Goal => Reproduce the text of each entry below character for character, with the pictures left out.

-- Start --

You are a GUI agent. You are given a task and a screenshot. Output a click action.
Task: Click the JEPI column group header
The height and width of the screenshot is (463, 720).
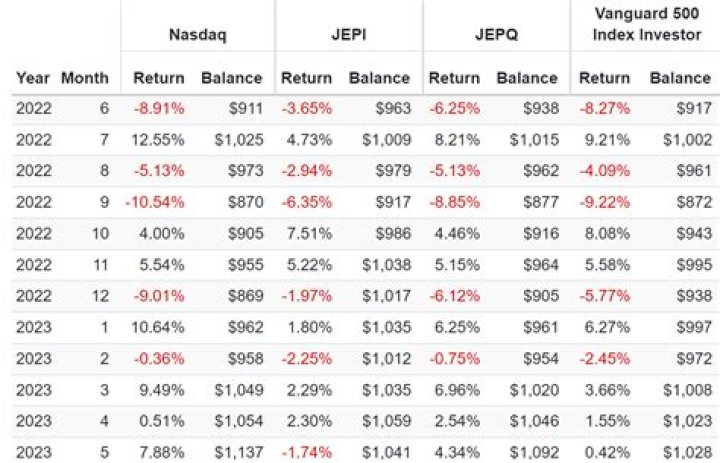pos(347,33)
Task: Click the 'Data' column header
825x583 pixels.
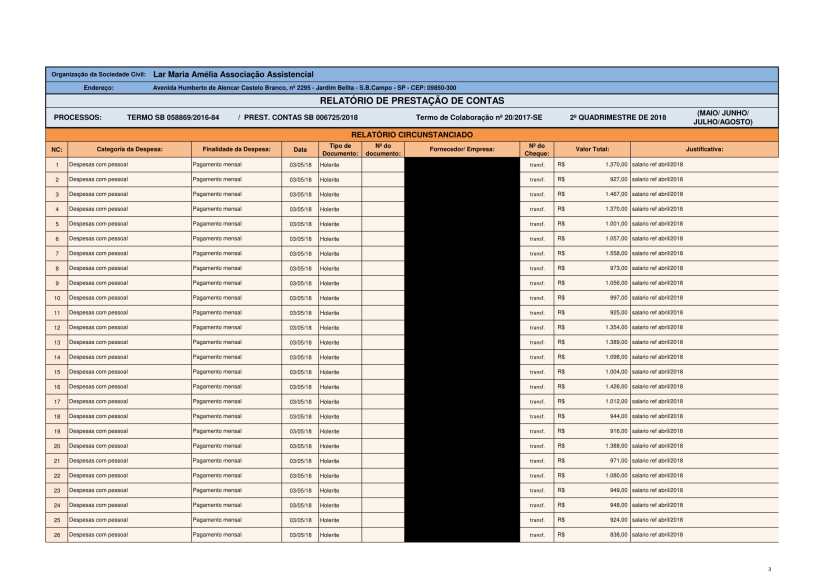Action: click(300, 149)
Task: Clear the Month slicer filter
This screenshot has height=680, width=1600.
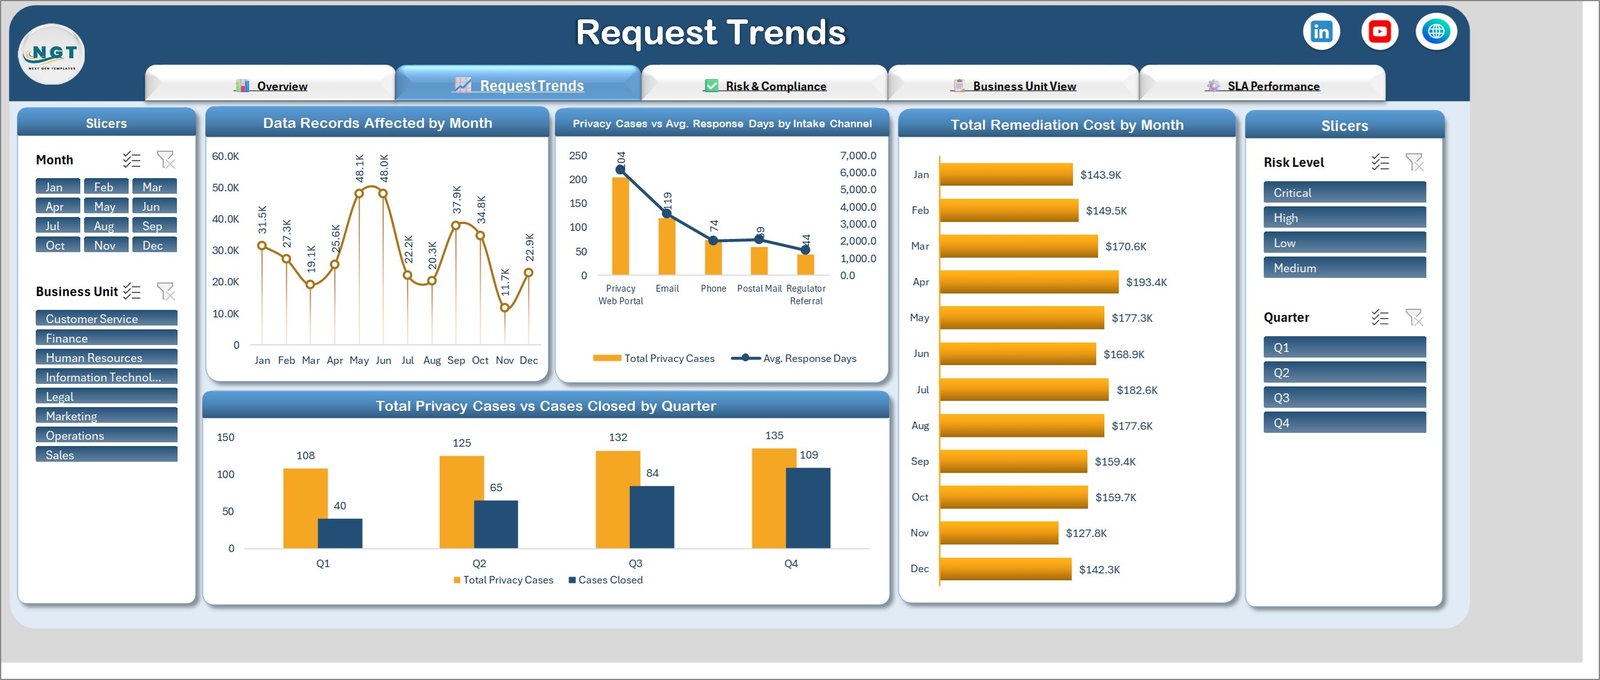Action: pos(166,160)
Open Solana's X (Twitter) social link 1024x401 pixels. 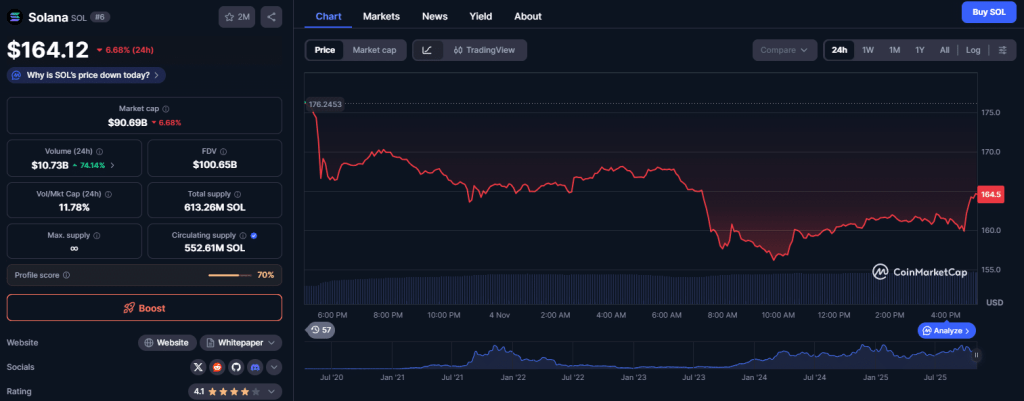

-- End --

In response =>
You are a GUI agent. You are given a task and a screenshot. Output a click action.
Task: Click the JEPI column group header
The height and width of the screenshot is (463, 720).
pos(347,33)
Task: Click the 'Data' column header
825x583 pixels.
Action: click(300, 149)
Task: Clear the Month slicer filter
This screenshot has height=680, width=1600.
Action: pos(166,160)
Open Solana's X (Twitter) social link 1024x401 pixels. 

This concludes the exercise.